### [Exercise details]
The required output is the exact run of lines below that opens at the line with "Task: Open span 159602a841b36fd8 details link" and closes at the line with "Given: Open the three-dot more options menu".

(Collected data entries)
*-*-*
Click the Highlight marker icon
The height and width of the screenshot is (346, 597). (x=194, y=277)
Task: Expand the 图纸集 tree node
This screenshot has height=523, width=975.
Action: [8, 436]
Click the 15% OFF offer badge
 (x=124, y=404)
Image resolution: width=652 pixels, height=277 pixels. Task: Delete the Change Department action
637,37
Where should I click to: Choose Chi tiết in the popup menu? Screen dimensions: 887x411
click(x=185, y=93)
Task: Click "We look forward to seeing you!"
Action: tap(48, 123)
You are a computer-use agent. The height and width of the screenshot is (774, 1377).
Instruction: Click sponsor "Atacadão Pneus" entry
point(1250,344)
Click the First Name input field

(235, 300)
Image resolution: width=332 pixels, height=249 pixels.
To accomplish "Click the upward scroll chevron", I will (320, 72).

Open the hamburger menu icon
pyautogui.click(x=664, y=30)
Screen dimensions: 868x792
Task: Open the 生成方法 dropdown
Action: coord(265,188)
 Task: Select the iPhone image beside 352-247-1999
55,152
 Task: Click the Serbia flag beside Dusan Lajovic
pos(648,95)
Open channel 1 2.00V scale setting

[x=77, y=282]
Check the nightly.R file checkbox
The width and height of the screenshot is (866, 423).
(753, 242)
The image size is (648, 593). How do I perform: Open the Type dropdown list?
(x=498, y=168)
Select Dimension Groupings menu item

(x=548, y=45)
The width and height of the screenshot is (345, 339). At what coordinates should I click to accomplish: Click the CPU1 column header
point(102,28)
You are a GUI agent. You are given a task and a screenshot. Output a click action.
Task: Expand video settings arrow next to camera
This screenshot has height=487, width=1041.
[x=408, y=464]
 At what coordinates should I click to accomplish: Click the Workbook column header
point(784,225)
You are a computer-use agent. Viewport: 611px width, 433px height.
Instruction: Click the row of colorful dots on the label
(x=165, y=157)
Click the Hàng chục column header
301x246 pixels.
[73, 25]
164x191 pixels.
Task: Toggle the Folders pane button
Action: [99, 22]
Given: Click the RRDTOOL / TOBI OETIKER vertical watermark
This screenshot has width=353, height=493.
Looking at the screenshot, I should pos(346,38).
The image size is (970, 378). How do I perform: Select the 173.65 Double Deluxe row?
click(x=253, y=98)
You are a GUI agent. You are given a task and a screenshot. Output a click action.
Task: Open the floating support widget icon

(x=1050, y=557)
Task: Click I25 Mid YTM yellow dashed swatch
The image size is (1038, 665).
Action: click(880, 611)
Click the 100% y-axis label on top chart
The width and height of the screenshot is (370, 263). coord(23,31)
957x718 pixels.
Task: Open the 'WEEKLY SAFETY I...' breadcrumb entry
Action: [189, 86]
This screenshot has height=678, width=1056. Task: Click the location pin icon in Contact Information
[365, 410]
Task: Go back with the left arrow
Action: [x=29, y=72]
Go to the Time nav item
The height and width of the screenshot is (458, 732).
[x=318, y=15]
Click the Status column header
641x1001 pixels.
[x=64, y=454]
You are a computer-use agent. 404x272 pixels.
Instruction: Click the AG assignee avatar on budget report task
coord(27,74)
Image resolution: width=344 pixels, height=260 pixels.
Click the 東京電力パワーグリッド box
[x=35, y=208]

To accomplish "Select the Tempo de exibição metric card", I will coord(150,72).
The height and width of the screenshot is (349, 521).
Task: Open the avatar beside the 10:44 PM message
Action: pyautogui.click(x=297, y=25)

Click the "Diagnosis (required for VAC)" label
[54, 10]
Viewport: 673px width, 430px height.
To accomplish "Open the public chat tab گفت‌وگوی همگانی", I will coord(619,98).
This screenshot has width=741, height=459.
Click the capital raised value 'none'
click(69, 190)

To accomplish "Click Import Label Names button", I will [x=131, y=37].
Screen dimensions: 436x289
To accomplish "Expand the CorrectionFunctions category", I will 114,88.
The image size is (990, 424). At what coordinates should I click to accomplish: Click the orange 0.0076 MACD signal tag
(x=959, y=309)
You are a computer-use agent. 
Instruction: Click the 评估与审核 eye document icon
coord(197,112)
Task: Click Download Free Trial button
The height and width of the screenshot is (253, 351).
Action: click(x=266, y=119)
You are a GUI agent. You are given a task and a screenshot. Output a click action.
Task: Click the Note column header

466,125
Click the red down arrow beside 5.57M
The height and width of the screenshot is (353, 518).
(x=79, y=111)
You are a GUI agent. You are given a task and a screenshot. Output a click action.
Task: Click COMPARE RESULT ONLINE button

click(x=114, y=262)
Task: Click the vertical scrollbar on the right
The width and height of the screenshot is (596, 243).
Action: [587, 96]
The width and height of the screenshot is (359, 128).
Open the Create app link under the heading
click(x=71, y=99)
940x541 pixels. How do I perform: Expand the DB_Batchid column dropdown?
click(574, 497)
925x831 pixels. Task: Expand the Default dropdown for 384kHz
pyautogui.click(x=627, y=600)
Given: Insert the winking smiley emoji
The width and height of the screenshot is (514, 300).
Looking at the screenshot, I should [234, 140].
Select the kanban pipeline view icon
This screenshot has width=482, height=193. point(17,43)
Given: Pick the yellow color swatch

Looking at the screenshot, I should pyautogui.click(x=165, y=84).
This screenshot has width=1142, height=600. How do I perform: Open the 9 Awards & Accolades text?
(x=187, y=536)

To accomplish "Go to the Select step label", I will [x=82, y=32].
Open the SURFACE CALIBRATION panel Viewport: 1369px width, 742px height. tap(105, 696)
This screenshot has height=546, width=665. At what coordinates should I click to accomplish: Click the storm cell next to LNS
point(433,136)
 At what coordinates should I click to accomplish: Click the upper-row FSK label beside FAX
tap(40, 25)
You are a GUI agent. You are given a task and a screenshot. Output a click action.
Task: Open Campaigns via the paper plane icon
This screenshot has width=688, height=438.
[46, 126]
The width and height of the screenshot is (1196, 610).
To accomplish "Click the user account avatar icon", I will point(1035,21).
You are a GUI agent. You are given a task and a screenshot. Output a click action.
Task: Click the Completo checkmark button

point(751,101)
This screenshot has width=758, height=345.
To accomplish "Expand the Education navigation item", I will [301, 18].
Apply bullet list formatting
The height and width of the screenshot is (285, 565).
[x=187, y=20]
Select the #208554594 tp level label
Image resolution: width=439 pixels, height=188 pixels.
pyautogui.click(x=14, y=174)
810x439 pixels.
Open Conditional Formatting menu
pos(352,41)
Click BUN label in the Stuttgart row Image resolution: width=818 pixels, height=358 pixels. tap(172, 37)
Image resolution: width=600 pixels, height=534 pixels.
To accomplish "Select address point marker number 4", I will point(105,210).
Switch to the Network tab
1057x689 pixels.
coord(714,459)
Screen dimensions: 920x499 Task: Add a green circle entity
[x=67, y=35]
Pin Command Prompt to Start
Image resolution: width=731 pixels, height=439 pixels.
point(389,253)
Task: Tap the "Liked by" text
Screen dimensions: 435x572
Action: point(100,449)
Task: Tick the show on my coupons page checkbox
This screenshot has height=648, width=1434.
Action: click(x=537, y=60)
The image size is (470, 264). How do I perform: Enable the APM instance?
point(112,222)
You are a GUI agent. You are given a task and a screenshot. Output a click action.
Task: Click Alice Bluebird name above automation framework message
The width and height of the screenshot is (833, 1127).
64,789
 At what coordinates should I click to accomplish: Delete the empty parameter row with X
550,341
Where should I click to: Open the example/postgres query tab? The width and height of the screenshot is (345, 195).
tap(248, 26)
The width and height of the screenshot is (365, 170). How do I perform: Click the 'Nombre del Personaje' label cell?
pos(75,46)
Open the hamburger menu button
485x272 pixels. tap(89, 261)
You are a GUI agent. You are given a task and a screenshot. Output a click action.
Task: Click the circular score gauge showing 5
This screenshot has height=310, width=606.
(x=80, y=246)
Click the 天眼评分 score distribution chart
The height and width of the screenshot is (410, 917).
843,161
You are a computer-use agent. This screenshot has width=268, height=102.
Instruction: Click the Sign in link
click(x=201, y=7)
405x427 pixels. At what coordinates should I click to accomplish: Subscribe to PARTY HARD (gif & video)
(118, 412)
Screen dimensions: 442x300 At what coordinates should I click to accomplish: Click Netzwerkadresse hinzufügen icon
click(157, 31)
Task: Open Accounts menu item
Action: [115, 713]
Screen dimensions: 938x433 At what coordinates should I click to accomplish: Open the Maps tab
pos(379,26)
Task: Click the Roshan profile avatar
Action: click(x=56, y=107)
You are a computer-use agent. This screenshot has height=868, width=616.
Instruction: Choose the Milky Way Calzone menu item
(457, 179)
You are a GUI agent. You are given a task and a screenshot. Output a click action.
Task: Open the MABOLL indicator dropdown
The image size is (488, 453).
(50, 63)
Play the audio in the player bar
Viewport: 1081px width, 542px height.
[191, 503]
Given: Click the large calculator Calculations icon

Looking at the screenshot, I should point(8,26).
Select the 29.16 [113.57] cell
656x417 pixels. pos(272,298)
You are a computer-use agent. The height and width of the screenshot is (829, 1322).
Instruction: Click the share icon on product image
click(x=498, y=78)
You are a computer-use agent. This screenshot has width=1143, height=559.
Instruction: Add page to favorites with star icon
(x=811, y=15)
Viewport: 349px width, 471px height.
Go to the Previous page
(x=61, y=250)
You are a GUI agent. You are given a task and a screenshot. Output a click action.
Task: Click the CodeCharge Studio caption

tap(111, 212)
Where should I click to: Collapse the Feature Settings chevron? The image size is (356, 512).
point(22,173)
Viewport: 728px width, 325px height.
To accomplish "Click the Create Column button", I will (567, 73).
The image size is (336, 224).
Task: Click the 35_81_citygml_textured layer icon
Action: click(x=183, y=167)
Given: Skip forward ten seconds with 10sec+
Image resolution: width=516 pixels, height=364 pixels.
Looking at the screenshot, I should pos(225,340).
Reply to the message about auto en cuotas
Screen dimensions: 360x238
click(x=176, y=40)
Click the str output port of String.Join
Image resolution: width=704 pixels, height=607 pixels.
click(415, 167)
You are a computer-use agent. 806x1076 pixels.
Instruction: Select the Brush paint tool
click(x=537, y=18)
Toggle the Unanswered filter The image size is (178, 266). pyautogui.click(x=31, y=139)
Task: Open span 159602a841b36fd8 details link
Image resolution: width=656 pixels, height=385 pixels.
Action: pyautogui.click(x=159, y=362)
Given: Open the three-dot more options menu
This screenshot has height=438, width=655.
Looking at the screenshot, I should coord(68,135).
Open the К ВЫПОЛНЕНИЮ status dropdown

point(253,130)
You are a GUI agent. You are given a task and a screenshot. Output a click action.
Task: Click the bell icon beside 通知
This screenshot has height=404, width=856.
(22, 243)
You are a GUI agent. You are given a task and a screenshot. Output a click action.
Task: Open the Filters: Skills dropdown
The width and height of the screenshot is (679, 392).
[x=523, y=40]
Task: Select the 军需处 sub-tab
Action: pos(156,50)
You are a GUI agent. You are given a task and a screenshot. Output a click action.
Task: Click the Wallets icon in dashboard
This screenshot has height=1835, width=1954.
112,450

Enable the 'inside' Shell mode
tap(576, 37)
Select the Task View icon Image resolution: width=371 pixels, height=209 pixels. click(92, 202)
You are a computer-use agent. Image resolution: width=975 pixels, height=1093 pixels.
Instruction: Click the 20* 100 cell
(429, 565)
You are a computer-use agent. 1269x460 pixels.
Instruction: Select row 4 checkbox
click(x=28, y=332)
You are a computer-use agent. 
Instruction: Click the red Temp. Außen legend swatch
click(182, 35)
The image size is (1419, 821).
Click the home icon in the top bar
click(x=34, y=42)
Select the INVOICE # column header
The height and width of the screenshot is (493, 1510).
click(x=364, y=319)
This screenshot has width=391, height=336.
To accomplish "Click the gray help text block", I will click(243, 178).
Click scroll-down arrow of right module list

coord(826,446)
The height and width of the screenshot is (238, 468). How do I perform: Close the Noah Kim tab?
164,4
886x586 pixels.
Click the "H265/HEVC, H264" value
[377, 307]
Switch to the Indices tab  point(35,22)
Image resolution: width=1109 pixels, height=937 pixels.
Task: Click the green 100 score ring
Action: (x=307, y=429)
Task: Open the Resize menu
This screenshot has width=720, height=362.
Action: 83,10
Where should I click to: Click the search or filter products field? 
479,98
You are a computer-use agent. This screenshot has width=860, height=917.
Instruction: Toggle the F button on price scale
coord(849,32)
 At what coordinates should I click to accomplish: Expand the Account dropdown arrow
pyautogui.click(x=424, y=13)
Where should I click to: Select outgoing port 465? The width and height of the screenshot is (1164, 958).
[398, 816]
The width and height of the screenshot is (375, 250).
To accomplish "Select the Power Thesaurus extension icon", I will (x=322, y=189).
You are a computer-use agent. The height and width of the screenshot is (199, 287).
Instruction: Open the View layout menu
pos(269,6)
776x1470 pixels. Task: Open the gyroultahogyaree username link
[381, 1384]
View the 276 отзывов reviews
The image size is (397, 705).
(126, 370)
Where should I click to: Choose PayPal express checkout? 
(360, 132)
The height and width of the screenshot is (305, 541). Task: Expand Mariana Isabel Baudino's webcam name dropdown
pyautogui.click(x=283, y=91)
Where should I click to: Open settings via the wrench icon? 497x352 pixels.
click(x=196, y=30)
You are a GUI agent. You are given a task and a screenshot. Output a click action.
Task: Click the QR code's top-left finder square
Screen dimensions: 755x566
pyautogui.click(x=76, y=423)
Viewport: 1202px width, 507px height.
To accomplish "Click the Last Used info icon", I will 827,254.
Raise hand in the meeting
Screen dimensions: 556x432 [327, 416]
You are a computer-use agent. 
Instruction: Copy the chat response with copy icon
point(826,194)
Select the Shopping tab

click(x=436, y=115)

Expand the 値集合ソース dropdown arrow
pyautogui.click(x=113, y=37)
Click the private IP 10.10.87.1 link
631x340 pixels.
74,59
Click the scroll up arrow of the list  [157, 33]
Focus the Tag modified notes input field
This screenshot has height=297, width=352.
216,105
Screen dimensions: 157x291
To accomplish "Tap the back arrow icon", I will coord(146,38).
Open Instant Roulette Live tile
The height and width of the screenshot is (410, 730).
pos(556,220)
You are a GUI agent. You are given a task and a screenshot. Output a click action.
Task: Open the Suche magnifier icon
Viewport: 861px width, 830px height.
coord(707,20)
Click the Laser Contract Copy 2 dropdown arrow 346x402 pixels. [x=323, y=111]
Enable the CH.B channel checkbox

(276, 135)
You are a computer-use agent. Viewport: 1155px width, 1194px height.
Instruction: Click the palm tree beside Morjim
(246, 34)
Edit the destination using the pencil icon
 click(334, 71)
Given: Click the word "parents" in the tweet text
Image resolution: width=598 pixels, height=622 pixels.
*-*-*
### [Output of the task]
Task: Open span 159602a841b36fd8 details link
Image resolution: width=656 pixels, height=385 pixels.
Action: pyautogui.click(x=159, y=362)
Given: Open the three-dot more options menu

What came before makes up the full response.